In this case, as shown in FIGS. 2 and 3, the tip of the U-shaped mounting arm 12 is pivotally attached between the mounting pieces 3b and 3b below the support member 3a of the machine frame 3 by the support shaft 13, and the machine frame. The nut body 15 is pivotally attached to the upper part of the pin 14 by a pin 14, and the nut body 15 is provided so as to swing up and down around the pin 14, the screw rod 16 is screwed to the nut body 15, and the handle 17 is screwed to the screw rod 16. Then, the screw rod 16 is provided so as to be movable up and down by rotating the handle 17 in the forward and reverse directions, the lower end portion of the screw rod 16 is pivotally attached to the middle portion of the mounting arm 12 by a pin 18, and the plow member 11 is bolted 19 to the mounting arm 12. The mounting arm 12 swings up and down around the support shaft 13 by the forward and reverse rotation of the handle 17, and the plow member 11 is provided so as to be adjustable up and down.

Reference numeral 20 denotes a pretreatment member. In this case, as shown in FIGS. 2, 3 and 4, a plurality of discharge members 20c are radially attached to the mounting shaft 20a, the mounting disk 20b and the mounting disk 20b by bolts 20d. In this case, the input shaft 21a and the output shaft 21b are rotatably horizontally provided by the bearings 21c and 21c on the machine frame 3, and the gear mechanism 21d is rotatably provided between the input shaft 21a and the output shaft 21b.
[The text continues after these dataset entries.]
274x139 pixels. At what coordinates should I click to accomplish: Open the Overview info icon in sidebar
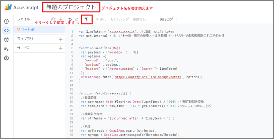click(x=6, y=21)
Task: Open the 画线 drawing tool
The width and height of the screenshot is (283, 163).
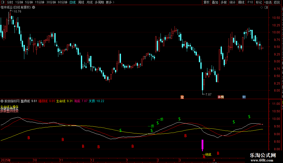Action: tap(241, 2)
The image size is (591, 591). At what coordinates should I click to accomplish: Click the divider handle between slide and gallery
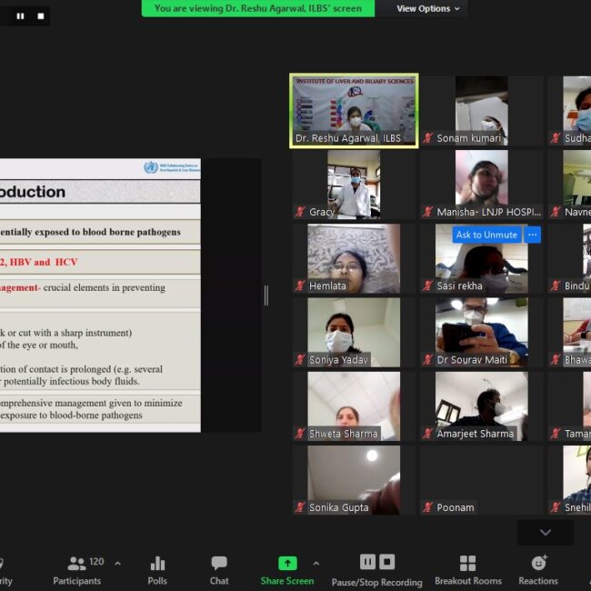click(x=265, y=295)

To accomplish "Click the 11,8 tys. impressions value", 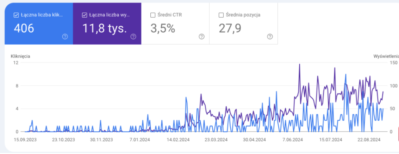I will click(x=105, y=28).
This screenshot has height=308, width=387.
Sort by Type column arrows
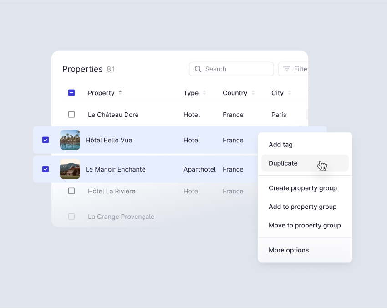(x=204, y=93)
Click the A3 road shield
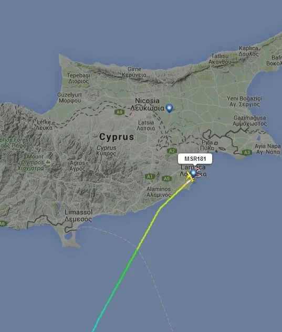 coord(247,152)
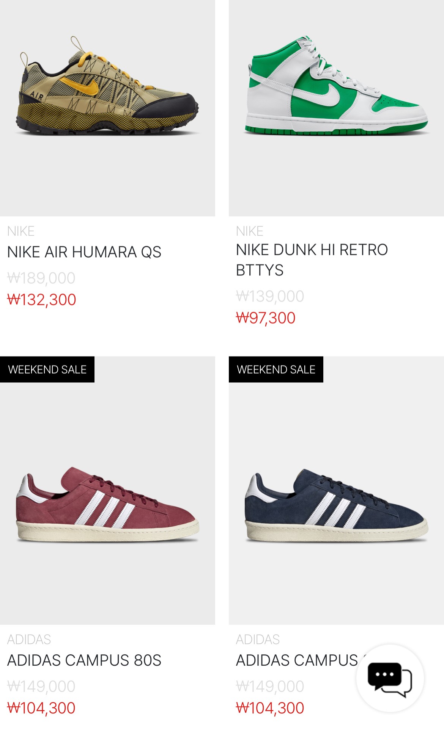This screenshot has width=444, height=729.
Task: Click the ₩132,300 sale price
Action: (42, 300)
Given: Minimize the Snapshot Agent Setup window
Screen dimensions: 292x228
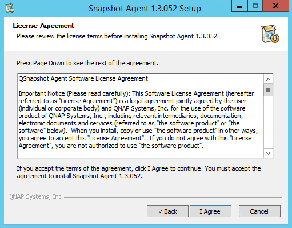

The power take-out shaft 1a of the tractor, which is the traveling machine body 1, and the input shaft 21a are connected by a universal joint 21e, the output shaft 21b and the mounting shaft 20a are directly connected, and the mounting disc 20b is mounted on the mounting shaft 20a. The cover member 20e is attached to the machine frame 3, and the pretreatment member 20 is rotated by the rotation of the power take-out shaft 1a to rotate the pretreatment member 20 to the field at the front position of the groove cutting body 8.8 at the front position in the traveling direction of the plow member 11. It is configured to discharge the field scattered matter E such as straw dust scattered on the surface a to the side.

Reference numeral 22 denotes a stabilizing member. In this case, as shown in FIGS. 5 and 6, the left and right upper edge surfaces W of the field forming the left and right upper corner edges of the excavation groove W dug by the plow member 11. It is formed so that it can be slidably contacted with ₁・ W ₁ and the inner side surfaces W ₂ and W _{2 of the left and right grooves.}

In this case, FIG. 5, as shown in FIG. 6, the stability in the member 22, which can be brought into sliding contact with the field on the edge surfaces W ₁ · _{W 1} of the right and left to form the two upper corner edges of the right and left of the drilling Tomizo W upper contact plate face 22a · 22a, connecting plate surface 22c between the right and left groove side _W 2 · _{W 2} in slidable contact with side abutting plate surfaces 22b · 22b and left and right side abutment plate surface 22b · 22b are formed The upper contact plate surfaces 22a and 22a and the front edge portion of the connection plate surface 22c are formed on a warped surface, a support piece 23 is projected from the rear surface of the mounting arm 12, and a connecting piece 24 is formed on the stabilizer 22. Then, the support piece 23 and the connecting piece 24 are connected by the connecting pin 25, whereby the stabilizing member 22 is attached to the mounting arm 12 so as to be slightly swingable.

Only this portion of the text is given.